В эту ночь Ивашка лежал с открытыми глазами и прислушивался к неумолчному лесному шуму. В просветы леса виднелось звездное небо, манило оно простором, но с болота наползали седые космы тумана, клубились и закрывали все. Грязнову казалось, будто лезет из трясин леший и тянет за собой лохматые одежды. Над зыбунами пронзительно заухал филин, и над лесом, над топью прокатился его лешачий хохот. По спине приписного пробежал мороз.
– Фу-ты! Пес тебя возьми! – парень испуганно глянул в темь.

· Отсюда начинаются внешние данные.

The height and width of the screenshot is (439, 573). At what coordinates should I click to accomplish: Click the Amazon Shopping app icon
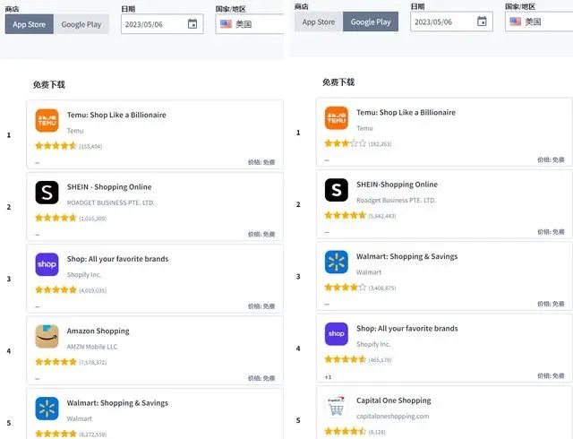pos(47,336)
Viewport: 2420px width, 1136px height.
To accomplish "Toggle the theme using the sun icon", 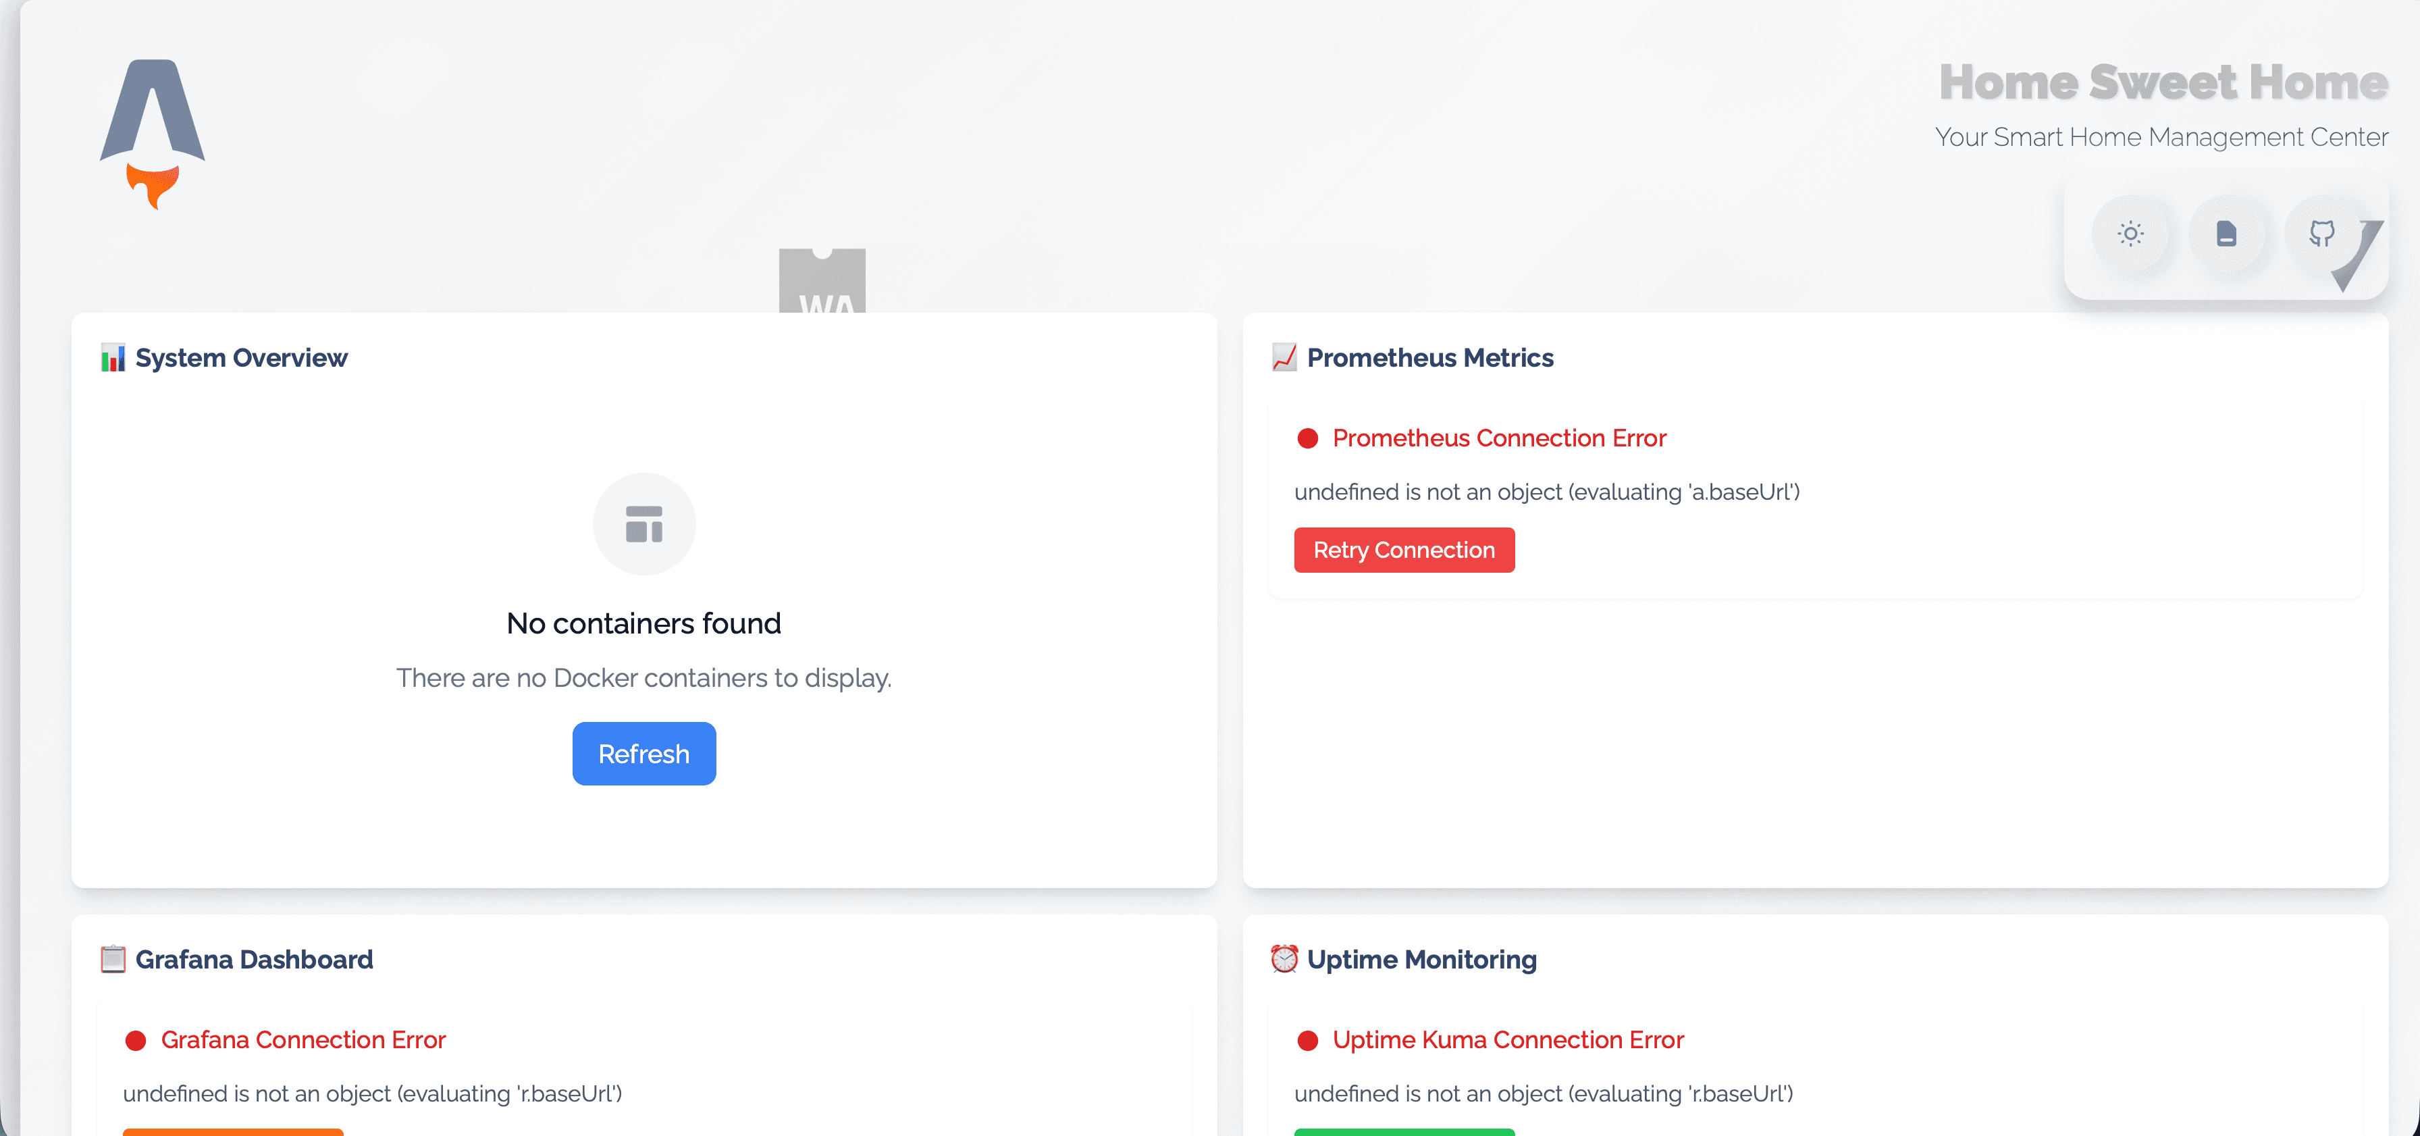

Наутро, не выдержав тяготы, стосковавшись по семье, сбежал дородный богатырь Алексей Колотилов. Недалеко ушел горюн, демидовские заставы перехватили беглого. Приказчик Селезень с заводскими стражниками пригнал Алеху в курень. Тут его раздели донага и прикрутили к лесине. Тучи комаров налетели на живое тело, жалили, наливались кровью.
Стражники намочили в ржавой воде сыромятные ремни и немилосердно отстегали его.
5
Ивашка Грязнов затаил жгучую ненависть к мастерку. По его вине погибал добрый мужик Алексей Колотилов. После отъезда стражников горбун схватил палку и стал добивать истерзанного. Коваными каблуками он изломал ему грудь. Теперь Алеха лежал у костра и сплевывал кровь. Жигари из жалости ходили за ним. Но всем было понятно: не встать больше Алехе на ноги – угасал мужик.
Все нутро горело у Ивашки. Последние дни бродил он как в тумане. Скрипучий голос мастерка бередил его душу. Незримо крадучись, ходил работный следом за своим ненавистным врагом. Подолгу, затаясь, просиживал он в кустах, подстерегая Жабу. Не раз ночью кабанщик подбирался к его землянке, насторожившись, прислушивался к шорохам; из логова горбуна доносился лишь звучный храп.